Was am Morgen dann folgt, ist allerdings die Strafe für solch eskapistische Gedankenspiele. Denn Marco Müller ist auch ein Zuchtmeister der Cinephilen, mit durchaus sadistischer Ader. Beim ersten chinesischen Schriftzeichen im Vorspann entweicht die Hoffnung aus dem Saal wie aus einem löchrigen Luftballon. Es geht dann geradewegs ins Nichts, ins Nirgendwo der Wüste Gobi, hinein in die finsterste Zeit der Kulturrevolution, 1960, in ein Umerziehungs-Arbeitslager der Kommunistischen Partei. Dort wird bald weder umerzogen noch gearbeitet, sondern unter dem Titel "The Ditch" (etwa: Das Erdloch) circa hundert Minuten lang einfach nur noch verhungert.
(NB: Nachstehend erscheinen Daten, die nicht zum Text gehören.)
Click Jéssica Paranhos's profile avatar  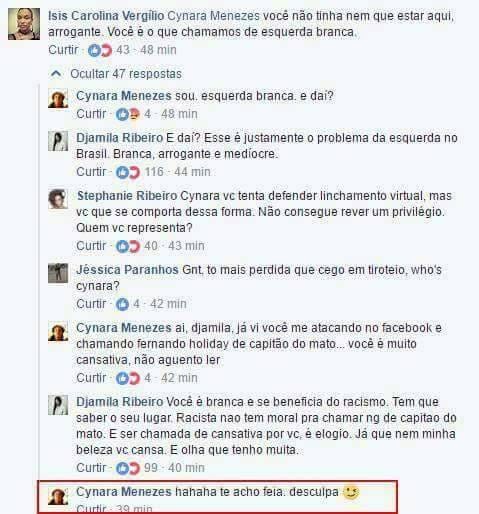(58, 273)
Regie führt Wang Bing, aus der neuen Generation der chinesischen Filmemacher, der 2003 mit seiner gewaltigen dreiteiligen Dokumentation "Tie Xi Qu: West of the Tracks" die Szene betrat. Den genauen, auch endlos geduldigen Blick seiner Dokus über das industriell sich wandelnde China bringt er mit in sein erstes Spielfilmprojekt, und er scheut dabei vor keiner Härte zurück: Wenn Mäuse gehäutet und mit lautem Rülpsen verzehrt werden, wenn ein Häftling die paar Maiskörper, die ein sterbender Kamerad neben ihm gerade erbricht, wie irr wieder in sich hineinschlingt, wenn der Kannibalismus um sich greift.

So mag es damals gewesen sein, man will das nicht einen Moment bezweifeln, es mag auch ein wirkliches Wagnis für den Regisseur und wichtig für die Entwicklung der Volksrepublik China sein, das alles zu zeigen. Der Vorspann macht allerdings klar, dass dieser Film vor allem dank westlicher Förderungen entstanden ist, letztlich für ein westliches Filmkunstpublikum. Das hat etwas unangenehm Insistierendes, das Wang Bing auch mit Jerzy Skolimowski oder mit Vincent Gallo verbindet.

Letztlich wollen diese drei Filme ihr Publikum selbst irgendwie strafen, kasteien, umerziehen. Als Zuschauer weiß man nur eben schon lange nicht mehr, warum und wofür eigentlich.